PROBLEM TO SOLVE
Your job is to retype all of the data word for word, leaving every image out.

RECORDED INFORMATION Start Marker

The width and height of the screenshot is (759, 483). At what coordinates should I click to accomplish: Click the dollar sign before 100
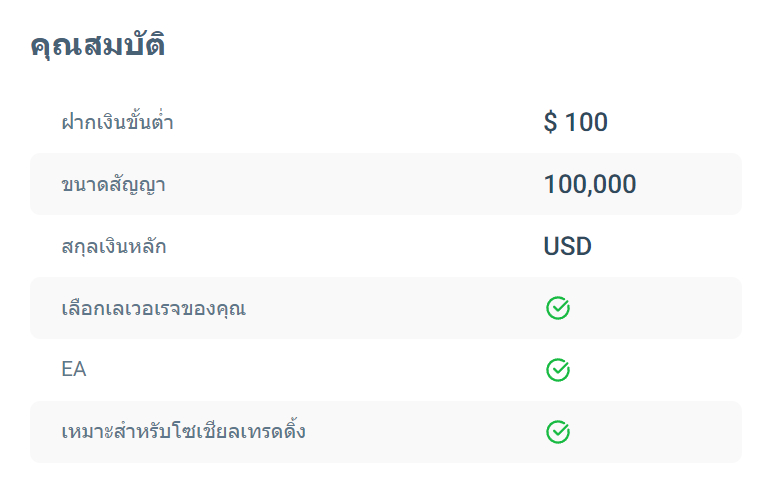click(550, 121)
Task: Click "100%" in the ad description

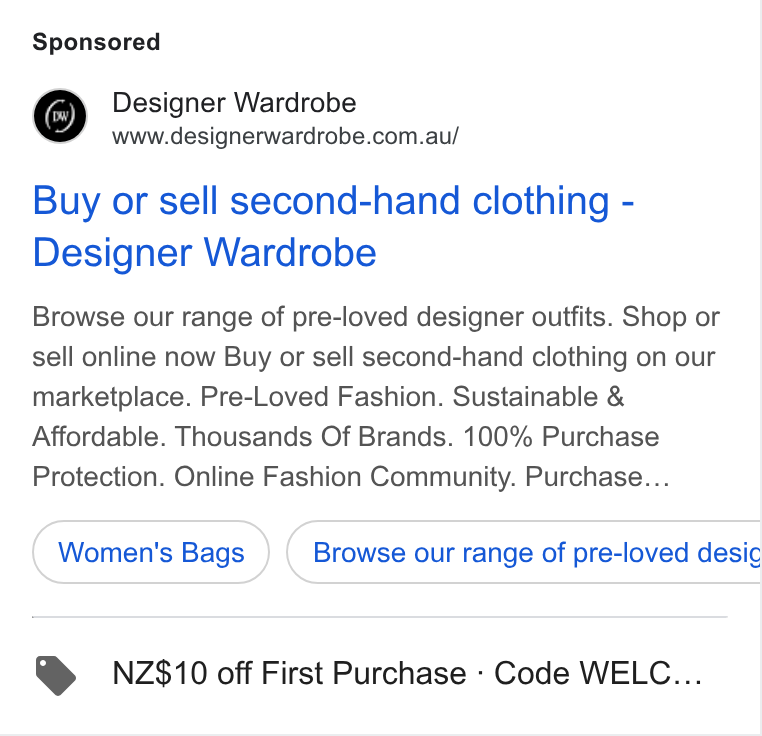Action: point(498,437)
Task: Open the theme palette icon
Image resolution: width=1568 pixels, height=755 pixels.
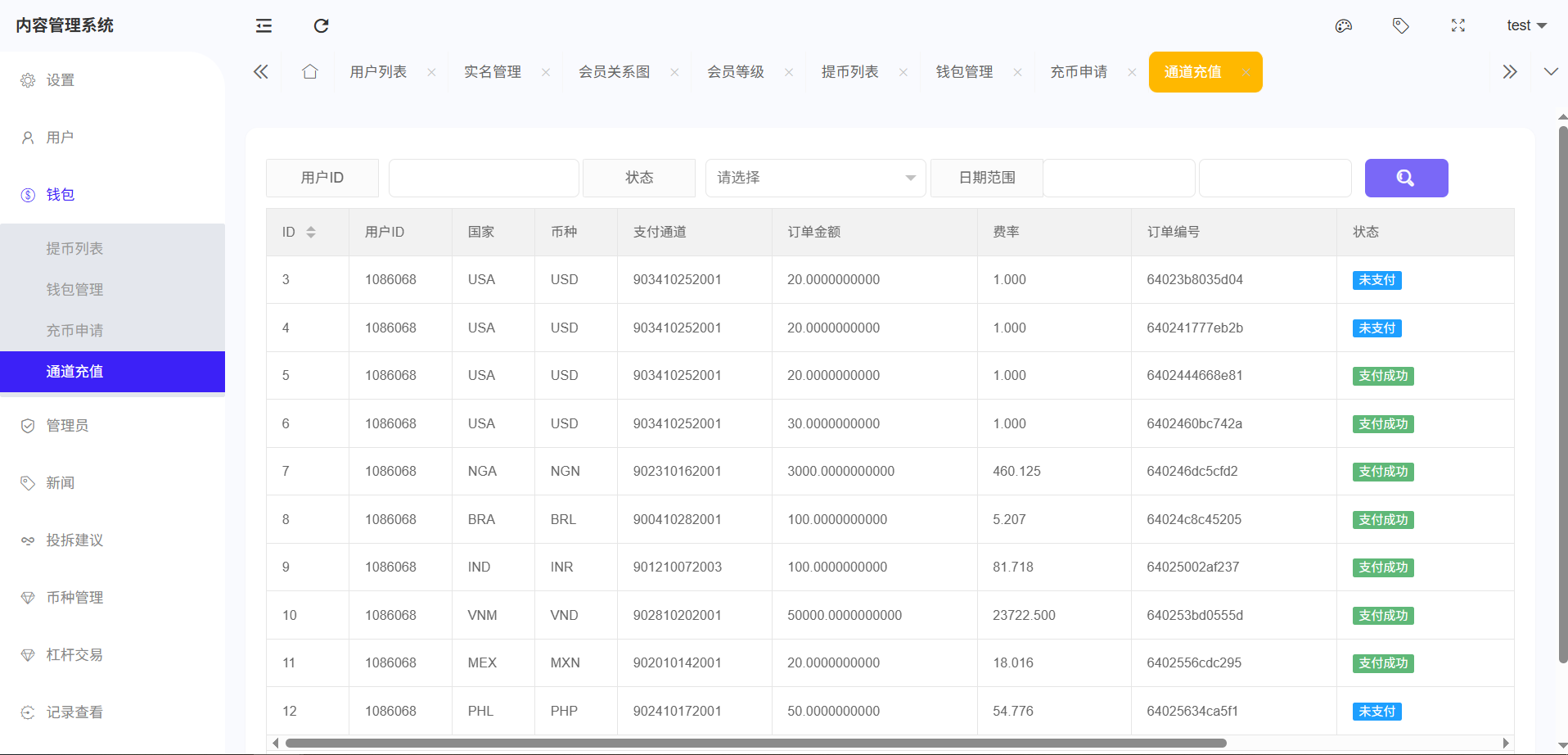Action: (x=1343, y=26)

RECORDED INFORMATION End Marker

REPLY TO THE EXERCISE
The width and height of the screenshot is (759, 483). At what coordinates should I click to accomplish: Click the dollar sign before 100
click(550, 121)
Task: Click "100%" in the ad description

Action: point(498,437)
Task: Open the theme palette icon
Image resolution: width=1568 pixels, height=755 pixels.
Action: (x=1343, y=26)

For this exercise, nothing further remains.